Stored entries:
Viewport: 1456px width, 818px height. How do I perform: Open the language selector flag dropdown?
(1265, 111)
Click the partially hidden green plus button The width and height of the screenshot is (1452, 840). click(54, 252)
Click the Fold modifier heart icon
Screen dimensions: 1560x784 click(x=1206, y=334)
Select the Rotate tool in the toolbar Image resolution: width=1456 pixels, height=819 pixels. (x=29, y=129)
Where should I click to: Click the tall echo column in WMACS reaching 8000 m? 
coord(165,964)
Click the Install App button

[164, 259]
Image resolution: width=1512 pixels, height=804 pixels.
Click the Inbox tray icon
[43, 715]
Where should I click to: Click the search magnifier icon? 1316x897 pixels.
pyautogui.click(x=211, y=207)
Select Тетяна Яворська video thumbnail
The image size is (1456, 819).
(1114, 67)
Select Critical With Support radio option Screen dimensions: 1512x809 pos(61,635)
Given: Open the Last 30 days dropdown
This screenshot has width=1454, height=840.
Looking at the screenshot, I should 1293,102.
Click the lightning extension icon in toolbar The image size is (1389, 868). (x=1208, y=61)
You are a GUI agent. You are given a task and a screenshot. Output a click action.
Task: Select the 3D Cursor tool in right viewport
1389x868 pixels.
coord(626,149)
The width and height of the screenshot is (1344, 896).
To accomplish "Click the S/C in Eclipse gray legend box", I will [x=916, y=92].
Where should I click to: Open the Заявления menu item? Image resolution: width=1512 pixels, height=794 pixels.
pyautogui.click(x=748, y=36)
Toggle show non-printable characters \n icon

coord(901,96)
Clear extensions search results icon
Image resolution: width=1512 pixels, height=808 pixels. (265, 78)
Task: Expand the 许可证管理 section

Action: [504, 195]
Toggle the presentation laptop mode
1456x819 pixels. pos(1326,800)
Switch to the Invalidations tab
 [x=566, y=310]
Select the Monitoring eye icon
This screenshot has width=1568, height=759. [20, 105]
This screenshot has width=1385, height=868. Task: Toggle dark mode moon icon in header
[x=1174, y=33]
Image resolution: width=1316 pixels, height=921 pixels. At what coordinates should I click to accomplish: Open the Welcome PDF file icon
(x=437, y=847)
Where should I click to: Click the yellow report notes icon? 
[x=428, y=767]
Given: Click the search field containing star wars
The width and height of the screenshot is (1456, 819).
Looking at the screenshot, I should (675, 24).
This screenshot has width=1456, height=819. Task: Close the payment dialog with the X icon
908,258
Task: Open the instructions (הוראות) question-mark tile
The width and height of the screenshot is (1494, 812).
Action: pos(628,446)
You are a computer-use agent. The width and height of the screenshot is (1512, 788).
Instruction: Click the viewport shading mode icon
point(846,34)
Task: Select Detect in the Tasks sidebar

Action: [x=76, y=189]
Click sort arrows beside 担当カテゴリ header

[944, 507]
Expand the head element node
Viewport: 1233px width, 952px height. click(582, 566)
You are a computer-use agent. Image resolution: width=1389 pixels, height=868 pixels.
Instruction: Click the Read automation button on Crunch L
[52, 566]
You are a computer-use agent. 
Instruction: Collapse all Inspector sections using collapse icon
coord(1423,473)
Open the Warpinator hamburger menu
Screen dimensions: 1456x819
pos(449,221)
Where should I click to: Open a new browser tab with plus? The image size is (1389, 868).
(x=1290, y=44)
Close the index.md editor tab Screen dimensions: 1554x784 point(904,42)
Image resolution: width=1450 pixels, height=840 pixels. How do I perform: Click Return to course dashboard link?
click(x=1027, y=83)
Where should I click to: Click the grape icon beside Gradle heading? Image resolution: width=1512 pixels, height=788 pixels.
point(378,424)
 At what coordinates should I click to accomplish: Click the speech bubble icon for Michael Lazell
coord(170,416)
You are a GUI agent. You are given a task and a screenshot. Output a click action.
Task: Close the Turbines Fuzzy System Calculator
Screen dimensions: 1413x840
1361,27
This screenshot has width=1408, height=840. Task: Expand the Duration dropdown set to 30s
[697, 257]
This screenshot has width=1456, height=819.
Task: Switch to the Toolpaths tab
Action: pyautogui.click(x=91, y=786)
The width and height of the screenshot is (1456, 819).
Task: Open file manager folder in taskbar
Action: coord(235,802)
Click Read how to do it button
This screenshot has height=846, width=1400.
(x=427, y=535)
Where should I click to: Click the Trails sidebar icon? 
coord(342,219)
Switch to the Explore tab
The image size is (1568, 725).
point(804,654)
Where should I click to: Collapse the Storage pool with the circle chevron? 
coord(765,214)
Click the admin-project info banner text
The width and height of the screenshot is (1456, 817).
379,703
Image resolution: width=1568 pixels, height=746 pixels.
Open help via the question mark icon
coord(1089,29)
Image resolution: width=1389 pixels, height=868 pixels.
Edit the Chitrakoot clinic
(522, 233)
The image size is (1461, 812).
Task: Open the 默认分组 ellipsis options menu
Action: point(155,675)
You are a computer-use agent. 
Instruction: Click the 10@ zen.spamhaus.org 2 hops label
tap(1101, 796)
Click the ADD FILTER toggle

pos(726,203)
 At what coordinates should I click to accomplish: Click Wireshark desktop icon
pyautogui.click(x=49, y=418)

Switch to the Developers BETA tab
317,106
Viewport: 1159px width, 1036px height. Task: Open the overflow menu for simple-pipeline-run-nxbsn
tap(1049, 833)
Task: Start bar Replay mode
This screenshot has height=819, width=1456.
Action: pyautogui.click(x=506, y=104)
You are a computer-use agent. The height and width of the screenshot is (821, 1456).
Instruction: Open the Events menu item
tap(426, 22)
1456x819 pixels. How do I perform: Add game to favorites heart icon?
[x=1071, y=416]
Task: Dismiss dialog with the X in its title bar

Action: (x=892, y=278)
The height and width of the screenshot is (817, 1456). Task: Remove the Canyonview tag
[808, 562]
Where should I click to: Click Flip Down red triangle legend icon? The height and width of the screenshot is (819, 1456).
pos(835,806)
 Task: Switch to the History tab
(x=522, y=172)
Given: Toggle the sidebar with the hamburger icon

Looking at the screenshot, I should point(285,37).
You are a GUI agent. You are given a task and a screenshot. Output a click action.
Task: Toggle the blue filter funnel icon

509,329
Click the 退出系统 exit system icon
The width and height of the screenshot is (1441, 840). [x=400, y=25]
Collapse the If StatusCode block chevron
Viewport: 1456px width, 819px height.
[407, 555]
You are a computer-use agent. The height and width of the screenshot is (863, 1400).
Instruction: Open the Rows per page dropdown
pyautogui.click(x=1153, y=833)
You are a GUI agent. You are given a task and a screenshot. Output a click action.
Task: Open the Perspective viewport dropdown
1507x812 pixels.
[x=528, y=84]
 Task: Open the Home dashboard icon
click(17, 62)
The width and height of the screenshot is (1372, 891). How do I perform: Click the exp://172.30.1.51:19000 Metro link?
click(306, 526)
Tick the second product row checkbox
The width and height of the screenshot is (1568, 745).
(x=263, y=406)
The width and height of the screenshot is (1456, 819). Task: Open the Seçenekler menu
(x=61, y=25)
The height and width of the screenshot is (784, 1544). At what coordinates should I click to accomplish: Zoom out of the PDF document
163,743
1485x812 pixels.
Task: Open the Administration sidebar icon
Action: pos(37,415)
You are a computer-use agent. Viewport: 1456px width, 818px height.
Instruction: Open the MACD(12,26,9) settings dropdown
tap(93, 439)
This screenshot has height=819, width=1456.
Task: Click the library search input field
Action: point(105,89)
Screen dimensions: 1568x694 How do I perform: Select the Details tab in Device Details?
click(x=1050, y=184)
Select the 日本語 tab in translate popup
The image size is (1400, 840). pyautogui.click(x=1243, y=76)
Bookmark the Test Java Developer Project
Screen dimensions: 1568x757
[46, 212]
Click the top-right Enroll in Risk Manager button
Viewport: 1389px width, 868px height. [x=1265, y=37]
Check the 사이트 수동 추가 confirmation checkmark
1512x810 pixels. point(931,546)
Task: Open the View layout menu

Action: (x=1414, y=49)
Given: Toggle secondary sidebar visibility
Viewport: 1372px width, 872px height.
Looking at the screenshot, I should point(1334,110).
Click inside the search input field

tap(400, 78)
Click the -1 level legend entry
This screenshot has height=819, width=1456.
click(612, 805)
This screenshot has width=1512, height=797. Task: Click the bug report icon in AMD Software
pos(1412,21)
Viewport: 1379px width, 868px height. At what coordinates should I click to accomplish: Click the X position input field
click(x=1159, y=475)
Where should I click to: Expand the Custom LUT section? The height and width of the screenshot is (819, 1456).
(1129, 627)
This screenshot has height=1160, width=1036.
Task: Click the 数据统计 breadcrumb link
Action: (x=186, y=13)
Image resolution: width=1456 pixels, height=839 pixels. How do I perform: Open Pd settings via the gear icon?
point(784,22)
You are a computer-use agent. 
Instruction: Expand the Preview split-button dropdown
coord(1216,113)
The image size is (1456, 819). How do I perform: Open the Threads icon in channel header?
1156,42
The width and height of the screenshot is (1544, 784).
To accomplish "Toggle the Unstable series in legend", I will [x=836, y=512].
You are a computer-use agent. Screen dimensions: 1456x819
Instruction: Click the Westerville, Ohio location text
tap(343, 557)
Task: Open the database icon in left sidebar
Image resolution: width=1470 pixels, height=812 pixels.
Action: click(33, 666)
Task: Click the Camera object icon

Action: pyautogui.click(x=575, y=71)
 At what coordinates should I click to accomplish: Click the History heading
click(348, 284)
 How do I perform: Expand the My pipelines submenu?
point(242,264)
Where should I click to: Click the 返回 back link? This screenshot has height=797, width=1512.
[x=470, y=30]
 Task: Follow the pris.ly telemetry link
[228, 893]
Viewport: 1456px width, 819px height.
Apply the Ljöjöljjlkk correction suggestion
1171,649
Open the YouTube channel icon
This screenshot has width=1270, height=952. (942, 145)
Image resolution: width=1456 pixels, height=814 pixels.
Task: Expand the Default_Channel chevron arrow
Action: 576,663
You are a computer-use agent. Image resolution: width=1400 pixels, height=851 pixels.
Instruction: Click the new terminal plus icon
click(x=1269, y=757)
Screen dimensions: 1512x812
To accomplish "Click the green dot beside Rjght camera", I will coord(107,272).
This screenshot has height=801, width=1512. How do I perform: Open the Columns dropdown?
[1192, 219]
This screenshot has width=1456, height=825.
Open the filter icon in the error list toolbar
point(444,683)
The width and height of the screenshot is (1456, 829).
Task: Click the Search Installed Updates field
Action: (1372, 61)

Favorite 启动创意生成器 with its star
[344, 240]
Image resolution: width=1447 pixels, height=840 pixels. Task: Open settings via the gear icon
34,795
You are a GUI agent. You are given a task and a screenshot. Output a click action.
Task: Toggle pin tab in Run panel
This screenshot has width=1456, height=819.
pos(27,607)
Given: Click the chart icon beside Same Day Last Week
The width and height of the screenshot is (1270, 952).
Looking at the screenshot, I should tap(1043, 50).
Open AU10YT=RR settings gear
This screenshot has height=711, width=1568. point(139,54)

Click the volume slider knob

*About this task*
Only the lines above starting with the one with "Viewport: 1159px width, 1036px" and going through the one with "is (863, 1400)." are to be copied, word for word and with both ends kept.

*Your response*
Viewport: 1159px width, 1036px height. Task: Open the overflow menu for simple-pipeline-run-nxbsn
tap(1049, 833)
Task: Start bar Replay mode
This screenshot has height=819, width=1456.
Action: pyautogui.click(x=506, y=104)
You are a computer-use agent. The height and width of the screenshot is (821, 1456).
Instruction: Open the Events menu item
tap(426, 22)
1456x819 pixels. How do I perform: Add game to favorites heart icon?
[x=1071, y=416]
Task: Dismiss dialog with the X in its title bar

Action: (x=892, y=278)
The height and width of the screenshot is (817, 1456). Task: Remove the Canyonview tag
[808, 562]
Where should I click to: Click Flip Down red triangle legend icon? The height and width of the screenshot is (819, 1456).
pos(835,806)
 Task: Switch to the History tab
(x=522, y=172)
Given: Toggle the sidebar with the hamburger icon

Looking at the screenshot, I should point(285,37).
You are a GUI agent. You are given a task and a screenshot. Output a click action.
Task: Toggle the blue filter funnel icon

509,329
Click the 退出系统 exit system icon
The width and height of the screenshot is (1441, 840). [x=400, y=25]
Collapse the If StatusCode block chevron
Viewport: 1456px width, 819px height.
[407, 555]
You are a computer-use agent. The height and width of the screenshot is (863, 1400).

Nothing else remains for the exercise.